Consequently, complex and costly workarounds, such as process gas recycling or SO2 dilution, were developed to safeguard the catalysts.

At the P&P Technology Center, a novel PPH catalyst was developed with the objective of determining its ability to handle these gas streams containing high concentrations of SO2 without the need for workarounds, such as dilution or gas recycling. The catalyst exhibits a considerably lower ignition temperature and increased temperature resistance in comparison to current PPH catalysts. These characteristics were achieved through the development of a novel formulation of the P&P wash coating process.

The results shown in Fig. 11 were obtained by expanding recent experimental data on the novel PPH catalyst to a potential converter design for 35 vol-% SO2 in the inlet gas. The extended operational window, which encompasses a range of temperatures from low to high, enabled the conversion of approximately 95% of the SO2 over three hurdles in one reactor. The presented design aligns with the observed conversion yields of conventional sulphur oxidation plants but increases sulphuric acid production drastically. When coupled with the P&P heat transfer system, which employs thermal salt, the enhanced heat generation can be readily managed, and the associated costs remain within the range of standard sulphuric acid plant designs.

P&P Industries AG employs a step-by step approach to carefully validate and enhance catalyst performance in laboratory, demonstration, and pilot-scale settings, prior to commercial application. By understanding the challenges faced by customers, P&P can provide needed catalyst solutions that have a remarkable impact.
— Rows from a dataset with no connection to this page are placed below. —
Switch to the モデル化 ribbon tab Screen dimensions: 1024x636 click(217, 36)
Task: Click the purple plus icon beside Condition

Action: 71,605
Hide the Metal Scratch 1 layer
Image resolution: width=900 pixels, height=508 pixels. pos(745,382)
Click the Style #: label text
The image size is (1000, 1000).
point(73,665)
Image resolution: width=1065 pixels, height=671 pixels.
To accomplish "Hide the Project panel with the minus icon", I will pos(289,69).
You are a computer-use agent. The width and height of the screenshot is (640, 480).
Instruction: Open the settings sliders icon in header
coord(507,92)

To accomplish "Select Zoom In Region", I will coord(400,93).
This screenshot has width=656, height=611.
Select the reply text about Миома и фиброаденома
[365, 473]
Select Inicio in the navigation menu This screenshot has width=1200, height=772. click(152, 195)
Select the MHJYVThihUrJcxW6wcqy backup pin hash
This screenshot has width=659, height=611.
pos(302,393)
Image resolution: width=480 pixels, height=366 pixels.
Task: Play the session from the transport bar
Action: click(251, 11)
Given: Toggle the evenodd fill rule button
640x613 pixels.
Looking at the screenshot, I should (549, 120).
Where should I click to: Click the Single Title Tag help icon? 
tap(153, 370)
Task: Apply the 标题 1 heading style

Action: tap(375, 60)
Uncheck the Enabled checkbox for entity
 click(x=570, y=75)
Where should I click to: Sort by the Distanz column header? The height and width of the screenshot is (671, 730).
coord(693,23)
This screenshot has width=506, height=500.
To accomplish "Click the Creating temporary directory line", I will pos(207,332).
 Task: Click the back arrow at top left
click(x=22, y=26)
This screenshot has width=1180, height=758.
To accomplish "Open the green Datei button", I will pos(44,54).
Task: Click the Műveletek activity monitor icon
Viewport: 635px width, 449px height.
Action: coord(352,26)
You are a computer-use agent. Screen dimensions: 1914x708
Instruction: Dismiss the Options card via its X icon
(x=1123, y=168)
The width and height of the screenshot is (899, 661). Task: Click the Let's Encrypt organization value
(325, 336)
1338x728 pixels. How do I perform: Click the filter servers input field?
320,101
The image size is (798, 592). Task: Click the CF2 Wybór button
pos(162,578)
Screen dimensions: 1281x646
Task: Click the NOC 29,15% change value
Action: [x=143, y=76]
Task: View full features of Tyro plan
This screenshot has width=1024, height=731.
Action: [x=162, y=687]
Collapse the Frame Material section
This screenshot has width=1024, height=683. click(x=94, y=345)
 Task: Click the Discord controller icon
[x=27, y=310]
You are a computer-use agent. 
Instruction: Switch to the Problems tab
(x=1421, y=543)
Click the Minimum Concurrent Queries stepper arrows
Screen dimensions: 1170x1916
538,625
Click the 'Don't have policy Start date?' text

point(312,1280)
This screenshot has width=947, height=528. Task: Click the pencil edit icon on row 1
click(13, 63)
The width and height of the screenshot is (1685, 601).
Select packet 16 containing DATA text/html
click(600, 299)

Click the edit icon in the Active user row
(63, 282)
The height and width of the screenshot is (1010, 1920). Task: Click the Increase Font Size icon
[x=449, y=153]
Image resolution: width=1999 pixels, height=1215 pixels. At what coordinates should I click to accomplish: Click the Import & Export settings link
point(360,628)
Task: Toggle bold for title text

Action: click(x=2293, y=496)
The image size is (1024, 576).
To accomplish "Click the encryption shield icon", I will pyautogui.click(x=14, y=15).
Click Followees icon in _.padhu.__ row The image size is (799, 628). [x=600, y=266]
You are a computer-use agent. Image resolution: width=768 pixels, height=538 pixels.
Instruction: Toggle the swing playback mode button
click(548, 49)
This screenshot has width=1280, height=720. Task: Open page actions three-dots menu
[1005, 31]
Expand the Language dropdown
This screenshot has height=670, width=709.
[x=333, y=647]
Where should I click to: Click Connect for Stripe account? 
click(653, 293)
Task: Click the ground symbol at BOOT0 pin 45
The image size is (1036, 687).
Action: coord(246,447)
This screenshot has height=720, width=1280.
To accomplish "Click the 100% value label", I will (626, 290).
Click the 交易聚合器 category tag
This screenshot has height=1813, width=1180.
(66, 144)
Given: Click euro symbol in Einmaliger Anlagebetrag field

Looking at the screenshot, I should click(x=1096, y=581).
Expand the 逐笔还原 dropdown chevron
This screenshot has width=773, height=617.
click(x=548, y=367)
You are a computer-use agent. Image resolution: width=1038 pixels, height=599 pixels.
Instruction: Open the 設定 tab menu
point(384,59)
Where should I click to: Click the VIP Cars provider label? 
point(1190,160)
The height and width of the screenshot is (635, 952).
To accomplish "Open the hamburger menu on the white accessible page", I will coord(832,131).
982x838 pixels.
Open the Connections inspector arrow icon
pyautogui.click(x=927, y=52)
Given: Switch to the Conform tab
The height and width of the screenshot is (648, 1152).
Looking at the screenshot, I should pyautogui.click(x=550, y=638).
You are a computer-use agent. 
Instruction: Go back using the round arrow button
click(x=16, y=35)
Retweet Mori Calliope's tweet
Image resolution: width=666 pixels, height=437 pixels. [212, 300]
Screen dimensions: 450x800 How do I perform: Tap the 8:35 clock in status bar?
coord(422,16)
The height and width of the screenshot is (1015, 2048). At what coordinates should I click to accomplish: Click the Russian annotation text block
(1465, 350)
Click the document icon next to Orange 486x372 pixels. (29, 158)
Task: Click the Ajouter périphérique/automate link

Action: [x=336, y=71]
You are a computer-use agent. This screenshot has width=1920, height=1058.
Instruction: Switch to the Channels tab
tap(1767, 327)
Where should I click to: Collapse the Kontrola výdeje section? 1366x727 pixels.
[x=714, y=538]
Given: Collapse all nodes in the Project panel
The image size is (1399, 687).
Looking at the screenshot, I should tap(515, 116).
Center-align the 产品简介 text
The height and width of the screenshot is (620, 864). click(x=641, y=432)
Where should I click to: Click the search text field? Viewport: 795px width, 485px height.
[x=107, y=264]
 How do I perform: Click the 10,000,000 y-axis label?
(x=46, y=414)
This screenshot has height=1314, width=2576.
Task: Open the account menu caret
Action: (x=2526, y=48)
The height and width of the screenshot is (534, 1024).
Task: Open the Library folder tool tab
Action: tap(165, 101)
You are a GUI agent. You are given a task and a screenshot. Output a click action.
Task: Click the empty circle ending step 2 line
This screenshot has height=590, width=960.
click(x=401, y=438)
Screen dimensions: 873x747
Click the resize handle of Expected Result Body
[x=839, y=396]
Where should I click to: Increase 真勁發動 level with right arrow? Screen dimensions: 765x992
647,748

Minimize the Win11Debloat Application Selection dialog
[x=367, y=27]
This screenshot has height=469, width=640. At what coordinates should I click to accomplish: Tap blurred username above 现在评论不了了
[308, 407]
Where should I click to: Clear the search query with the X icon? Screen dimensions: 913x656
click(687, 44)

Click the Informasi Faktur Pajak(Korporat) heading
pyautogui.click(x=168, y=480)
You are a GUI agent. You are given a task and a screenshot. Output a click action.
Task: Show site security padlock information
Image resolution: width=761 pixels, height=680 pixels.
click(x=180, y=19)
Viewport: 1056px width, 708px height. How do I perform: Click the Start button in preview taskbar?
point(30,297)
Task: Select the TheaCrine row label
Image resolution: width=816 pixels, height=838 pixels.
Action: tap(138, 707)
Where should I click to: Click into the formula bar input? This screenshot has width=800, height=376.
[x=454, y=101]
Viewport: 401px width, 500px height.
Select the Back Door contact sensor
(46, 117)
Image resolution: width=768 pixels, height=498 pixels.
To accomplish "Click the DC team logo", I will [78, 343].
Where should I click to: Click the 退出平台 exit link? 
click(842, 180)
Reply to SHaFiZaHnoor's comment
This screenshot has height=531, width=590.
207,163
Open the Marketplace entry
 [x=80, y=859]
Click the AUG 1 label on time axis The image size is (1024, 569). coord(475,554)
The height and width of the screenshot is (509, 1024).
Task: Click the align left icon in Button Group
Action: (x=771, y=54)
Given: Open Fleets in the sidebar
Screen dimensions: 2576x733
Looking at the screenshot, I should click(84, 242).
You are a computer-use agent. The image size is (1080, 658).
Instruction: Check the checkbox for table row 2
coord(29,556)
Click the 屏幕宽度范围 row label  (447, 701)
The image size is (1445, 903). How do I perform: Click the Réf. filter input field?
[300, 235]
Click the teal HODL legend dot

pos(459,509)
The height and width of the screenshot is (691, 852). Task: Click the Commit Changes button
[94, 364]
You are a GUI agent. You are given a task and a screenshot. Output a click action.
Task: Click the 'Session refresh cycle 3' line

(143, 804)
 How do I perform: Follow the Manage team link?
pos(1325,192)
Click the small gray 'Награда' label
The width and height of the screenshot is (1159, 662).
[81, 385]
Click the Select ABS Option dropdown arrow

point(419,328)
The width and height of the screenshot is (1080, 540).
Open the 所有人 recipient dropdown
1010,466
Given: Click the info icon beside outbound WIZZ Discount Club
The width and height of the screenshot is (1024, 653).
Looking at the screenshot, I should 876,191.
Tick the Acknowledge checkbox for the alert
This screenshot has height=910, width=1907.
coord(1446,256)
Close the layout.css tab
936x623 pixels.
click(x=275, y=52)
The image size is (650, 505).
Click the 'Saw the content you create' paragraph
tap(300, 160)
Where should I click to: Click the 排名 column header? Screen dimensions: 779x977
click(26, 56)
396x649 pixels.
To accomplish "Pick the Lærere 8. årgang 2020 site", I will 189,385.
For this very valuable development P&P Industries is currently looking for a partnership to construct a pilot plant as a proof of concept.

Conclusion

PPH catalysts produced with P&P’s proprietary technique have shown superior catalytic properties over state-of-the-art vanadium pentoxide catalysts. Catalytic activity, ignition temperature and pressure drop were lifted to a new level enabling reduced capex and opex while improving environmental footprint of the processes at the same time.

The presented technology has proven itself as a reliable product in industrial sulphuric acid manufacturing. P&P’s platinum-promoted honeycomb catalysts are successfully installed in over 30 plants all over the world.

Even PPH catalysts can be applied in challenging environments such as metallurgical processes underlining the resilience against catalyst poisoning.